L’un d’eux a levé la tête vers moi.

— Quelle voiture ?

— Une grosse voiture noire.

J’avais besoin de parler à quelqu’un, de ne pas garder cela pour moi tout seul.

— Des amis qui m’attendaient dans une voiture noire, là-bas, devant l’immeuble… Ils sont partis sans me prévenir.

Non, cela ne servait à rien de leur expliquer. Je ne trouvais pas les mots. D’ailleurs, ils ne m’écoutaient pas. Pourtant l’un d’eux a dû remarquer mon visage décomposé.

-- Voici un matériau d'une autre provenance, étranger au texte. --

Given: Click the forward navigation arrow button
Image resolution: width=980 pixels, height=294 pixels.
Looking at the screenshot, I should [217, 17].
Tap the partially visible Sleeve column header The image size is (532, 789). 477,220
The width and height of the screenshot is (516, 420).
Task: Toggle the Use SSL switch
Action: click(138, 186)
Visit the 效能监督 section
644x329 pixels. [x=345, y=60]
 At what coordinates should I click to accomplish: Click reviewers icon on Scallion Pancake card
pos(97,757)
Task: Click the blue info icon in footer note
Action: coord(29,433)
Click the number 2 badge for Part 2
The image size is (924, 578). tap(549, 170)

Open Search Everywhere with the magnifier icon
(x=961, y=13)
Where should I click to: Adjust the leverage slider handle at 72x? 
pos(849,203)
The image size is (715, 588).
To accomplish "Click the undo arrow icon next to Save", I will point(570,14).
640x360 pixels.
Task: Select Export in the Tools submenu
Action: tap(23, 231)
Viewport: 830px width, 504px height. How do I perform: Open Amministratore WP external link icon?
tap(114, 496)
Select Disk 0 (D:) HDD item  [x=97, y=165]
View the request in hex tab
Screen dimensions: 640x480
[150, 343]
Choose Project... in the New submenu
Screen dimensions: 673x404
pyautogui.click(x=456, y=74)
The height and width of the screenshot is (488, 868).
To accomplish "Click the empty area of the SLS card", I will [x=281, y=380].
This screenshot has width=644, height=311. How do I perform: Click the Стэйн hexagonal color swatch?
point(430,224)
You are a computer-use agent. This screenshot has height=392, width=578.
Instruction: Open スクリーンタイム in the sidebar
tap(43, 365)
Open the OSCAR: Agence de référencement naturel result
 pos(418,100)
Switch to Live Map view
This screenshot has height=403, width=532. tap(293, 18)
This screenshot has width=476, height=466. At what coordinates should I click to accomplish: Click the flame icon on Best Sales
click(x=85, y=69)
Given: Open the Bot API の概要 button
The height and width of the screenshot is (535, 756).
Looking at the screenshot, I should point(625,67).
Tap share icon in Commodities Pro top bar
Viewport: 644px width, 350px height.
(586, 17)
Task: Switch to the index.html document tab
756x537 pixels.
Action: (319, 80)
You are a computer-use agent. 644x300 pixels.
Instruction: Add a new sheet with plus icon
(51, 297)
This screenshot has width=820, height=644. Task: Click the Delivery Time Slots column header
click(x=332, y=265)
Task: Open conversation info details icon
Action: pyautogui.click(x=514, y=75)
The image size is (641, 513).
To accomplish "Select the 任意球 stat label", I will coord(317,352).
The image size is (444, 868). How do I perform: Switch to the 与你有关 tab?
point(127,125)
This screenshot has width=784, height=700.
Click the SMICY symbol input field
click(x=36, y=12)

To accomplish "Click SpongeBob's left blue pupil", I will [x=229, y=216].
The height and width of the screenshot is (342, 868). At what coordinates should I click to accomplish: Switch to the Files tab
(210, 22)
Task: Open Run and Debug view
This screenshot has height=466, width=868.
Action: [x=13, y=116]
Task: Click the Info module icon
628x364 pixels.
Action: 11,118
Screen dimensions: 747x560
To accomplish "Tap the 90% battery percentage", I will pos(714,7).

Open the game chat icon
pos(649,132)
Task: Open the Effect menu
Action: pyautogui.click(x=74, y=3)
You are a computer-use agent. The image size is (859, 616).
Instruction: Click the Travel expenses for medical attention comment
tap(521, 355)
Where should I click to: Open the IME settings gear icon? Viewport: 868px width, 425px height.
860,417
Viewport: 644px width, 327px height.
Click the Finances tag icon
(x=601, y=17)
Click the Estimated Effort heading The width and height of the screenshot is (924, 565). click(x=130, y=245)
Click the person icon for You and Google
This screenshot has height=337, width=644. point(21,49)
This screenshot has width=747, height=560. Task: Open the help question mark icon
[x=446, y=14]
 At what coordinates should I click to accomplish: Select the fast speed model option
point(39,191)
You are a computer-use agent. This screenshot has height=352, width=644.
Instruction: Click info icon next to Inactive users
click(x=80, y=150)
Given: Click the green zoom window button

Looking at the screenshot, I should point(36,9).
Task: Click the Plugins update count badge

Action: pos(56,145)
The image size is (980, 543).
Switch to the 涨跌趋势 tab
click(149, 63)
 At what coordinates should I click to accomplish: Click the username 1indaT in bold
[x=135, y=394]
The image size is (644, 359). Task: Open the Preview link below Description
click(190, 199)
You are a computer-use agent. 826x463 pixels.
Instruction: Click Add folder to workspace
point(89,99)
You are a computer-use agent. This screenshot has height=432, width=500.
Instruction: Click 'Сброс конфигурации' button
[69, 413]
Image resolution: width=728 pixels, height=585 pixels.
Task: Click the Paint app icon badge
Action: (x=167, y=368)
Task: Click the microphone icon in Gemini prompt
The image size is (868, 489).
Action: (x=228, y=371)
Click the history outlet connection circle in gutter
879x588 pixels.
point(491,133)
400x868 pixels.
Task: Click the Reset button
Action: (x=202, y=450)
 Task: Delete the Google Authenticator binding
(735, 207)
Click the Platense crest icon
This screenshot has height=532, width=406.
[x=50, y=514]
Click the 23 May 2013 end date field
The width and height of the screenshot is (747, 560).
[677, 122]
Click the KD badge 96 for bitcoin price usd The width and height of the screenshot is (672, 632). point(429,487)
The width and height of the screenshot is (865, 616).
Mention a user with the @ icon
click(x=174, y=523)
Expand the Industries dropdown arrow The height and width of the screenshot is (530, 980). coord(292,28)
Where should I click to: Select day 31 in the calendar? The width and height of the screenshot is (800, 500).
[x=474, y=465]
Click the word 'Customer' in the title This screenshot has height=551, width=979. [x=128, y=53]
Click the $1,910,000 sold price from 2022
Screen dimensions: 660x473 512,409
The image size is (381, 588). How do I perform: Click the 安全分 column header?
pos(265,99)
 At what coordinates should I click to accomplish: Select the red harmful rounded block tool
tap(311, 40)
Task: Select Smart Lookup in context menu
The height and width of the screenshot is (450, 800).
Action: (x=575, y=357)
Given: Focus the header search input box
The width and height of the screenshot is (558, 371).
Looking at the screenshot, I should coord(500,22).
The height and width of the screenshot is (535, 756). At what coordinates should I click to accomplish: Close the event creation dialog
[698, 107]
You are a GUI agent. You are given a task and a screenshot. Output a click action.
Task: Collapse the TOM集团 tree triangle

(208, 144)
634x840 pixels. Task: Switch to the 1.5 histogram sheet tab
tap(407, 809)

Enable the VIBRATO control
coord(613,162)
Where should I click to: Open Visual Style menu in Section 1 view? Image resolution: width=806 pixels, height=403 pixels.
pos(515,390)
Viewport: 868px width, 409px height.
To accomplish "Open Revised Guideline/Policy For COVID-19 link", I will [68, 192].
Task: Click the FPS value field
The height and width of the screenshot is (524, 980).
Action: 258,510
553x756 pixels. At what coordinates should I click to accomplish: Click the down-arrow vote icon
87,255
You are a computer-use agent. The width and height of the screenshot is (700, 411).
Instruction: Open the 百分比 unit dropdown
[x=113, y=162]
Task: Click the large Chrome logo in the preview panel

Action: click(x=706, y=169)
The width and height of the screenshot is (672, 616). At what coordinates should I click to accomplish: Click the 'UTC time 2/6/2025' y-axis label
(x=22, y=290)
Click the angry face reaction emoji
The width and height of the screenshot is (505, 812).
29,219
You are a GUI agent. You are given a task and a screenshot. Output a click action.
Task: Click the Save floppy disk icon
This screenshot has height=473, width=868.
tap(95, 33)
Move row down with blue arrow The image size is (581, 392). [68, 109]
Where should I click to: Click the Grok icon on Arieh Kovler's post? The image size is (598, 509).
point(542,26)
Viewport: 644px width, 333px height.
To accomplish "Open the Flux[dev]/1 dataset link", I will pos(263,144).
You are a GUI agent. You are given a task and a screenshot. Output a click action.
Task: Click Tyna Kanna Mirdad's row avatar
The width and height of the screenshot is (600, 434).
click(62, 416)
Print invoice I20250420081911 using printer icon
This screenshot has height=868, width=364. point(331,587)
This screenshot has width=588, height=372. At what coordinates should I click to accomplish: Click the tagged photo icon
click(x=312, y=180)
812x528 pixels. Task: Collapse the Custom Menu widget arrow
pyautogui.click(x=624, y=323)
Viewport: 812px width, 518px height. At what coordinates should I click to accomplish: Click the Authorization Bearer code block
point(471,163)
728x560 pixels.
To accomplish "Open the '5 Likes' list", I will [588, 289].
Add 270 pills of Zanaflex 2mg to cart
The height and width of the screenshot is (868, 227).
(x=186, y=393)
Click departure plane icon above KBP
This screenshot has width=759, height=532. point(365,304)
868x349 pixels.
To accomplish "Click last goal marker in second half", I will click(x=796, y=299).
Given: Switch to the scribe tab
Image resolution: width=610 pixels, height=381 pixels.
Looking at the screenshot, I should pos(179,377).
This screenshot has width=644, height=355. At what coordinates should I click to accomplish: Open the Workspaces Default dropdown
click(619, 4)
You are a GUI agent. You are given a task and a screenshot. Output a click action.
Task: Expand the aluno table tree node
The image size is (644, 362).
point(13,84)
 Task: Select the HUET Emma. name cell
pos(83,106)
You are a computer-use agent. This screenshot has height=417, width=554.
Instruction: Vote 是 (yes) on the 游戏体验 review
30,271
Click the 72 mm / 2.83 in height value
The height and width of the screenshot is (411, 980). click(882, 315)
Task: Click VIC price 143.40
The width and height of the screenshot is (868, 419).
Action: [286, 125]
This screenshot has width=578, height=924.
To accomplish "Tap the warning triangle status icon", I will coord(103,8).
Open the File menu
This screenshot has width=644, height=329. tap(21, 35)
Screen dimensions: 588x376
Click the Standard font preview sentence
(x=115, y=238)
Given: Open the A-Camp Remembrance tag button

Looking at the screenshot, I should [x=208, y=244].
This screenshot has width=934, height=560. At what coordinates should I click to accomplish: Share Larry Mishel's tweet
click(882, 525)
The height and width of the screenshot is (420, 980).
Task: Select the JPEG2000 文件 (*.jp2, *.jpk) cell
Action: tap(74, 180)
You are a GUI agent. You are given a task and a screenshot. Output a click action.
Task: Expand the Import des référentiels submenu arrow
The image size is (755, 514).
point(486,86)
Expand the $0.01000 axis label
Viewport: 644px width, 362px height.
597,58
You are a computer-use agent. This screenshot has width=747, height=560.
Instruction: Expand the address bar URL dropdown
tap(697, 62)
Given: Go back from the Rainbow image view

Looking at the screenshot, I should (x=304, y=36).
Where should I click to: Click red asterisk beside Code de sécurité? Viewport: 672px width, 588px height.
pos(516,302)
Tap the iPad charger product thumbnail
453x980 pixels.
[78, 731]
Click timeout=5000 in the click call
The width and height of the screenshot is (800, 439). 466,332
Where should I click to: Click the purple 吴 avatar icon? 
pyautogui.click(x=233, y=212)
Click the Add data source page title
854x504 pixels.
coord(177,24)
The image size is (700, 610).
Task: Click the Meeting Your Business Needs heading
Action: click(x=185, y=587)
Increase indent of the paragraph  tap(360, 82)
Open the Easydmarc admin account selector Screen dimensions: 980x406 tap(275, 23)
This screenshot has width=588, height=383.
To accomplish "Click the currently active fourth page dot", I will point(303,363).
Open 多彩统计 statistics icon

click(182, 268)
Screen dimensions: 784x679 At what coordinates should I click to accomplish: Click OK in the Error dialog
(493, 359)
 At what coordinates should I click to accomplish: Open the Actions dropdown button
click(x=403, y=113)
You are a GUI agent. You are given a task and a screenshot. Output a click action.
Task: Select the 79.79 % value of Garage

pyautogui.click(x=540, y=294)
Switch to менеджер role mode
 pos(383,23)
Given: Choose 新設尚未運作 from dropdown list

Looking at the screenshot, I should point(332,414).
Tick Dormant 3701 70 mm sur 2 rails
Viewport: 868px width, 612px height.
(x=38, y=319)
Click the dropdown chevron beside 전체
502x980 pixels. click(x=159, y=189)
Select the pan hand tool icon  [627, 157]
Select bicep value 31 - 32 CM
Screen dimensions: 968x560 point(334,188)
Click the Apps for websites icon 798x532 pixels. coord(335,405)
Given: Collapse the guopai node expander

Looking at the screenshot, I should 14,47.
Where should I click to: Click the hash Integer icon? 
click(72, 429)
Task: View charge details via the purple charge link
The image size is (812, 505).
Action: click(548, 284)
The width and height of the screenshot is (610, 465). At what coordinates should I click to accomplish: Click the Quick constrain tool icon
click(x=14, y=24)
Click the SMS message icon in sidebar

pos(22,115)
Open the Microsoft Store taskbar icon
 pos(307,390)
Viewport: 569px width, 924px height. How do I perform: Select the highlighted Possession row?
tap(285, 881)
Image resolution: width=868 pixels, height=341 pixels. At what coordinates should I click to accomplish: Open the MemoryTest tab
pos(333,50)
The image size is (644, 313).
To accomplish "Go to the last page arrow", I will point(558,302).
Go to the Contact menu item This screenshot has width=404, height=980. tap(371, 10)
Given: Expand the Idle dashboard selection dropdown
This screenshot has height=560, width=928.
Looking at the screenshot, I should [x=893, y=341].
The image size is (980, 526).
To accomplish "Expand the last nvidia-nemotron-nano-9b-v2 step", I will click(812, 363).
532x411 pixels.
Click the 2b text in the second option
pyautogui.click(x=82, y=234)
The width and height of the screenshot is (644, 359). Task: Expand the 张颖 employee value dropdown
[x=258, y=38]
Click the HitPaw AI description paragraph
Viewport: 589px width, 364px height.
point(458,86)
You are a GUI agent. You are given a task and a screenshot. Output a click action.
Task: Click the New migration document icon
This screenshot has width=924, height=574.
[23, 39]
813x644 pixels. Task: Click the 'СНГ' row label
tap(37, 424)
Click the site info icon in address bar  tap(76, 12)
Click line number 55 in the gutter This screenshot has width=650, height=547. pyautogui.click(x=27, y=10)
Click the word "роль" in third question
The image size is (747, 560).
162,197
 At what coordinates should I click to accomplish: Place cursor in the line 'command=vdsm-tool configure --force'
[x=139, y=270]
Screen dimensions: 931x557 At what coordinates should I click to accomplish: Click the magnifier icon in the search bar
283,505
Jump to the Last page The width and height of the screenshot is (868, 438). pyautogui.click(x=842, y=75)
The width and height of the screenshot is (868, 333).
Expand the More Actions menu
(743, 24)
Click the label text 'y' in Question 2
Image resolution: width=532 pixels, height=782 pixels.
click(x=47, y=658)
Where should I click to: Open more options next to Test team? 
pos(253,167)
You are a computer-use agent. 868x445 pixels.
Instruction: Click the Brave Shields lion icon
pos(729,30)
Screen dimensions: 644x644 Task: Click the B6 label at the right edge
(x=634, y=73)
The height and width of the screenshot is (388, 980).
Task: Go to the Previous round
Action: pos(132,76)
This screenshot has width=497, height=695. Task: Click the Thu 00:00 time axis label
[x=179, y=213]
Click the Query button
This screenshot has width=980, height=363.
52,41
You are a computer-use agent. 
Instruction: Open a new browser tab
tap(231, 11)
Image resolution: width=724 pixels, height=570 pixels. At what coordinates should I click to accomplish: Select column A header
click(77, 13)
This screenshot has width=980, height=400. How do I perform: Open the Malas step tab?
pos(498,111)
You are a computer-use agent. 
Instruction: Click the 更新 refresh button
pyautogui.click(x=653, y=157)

— Une voiture noire de quelle marque ? a-t-il demandé.

— Je ne sais pas.

— Vous ne savez pas la marque de la voiture ?

Sans doute m’avait-il posé cette question pour vérifier si j’étais ivre ou si j’avais bien tous mes esprits. Il me considérait avec méfiance.

— Mais non. Je ne sais pas la marque de la voiture.

C’était terrible de ne pas même savoir cela.

Je montais le boulevard de Cimiez. J’ai eu un coup au cœur. De loin, je distinguais la masse sombre d’une voiture garée devant le mur à balustrade de la villa des Neal. Quand je me suis approché, j’ai vu que ce n’était pas l’automobile de tout à l’heure, mais celle qui portait la plaque du corps diplomatique.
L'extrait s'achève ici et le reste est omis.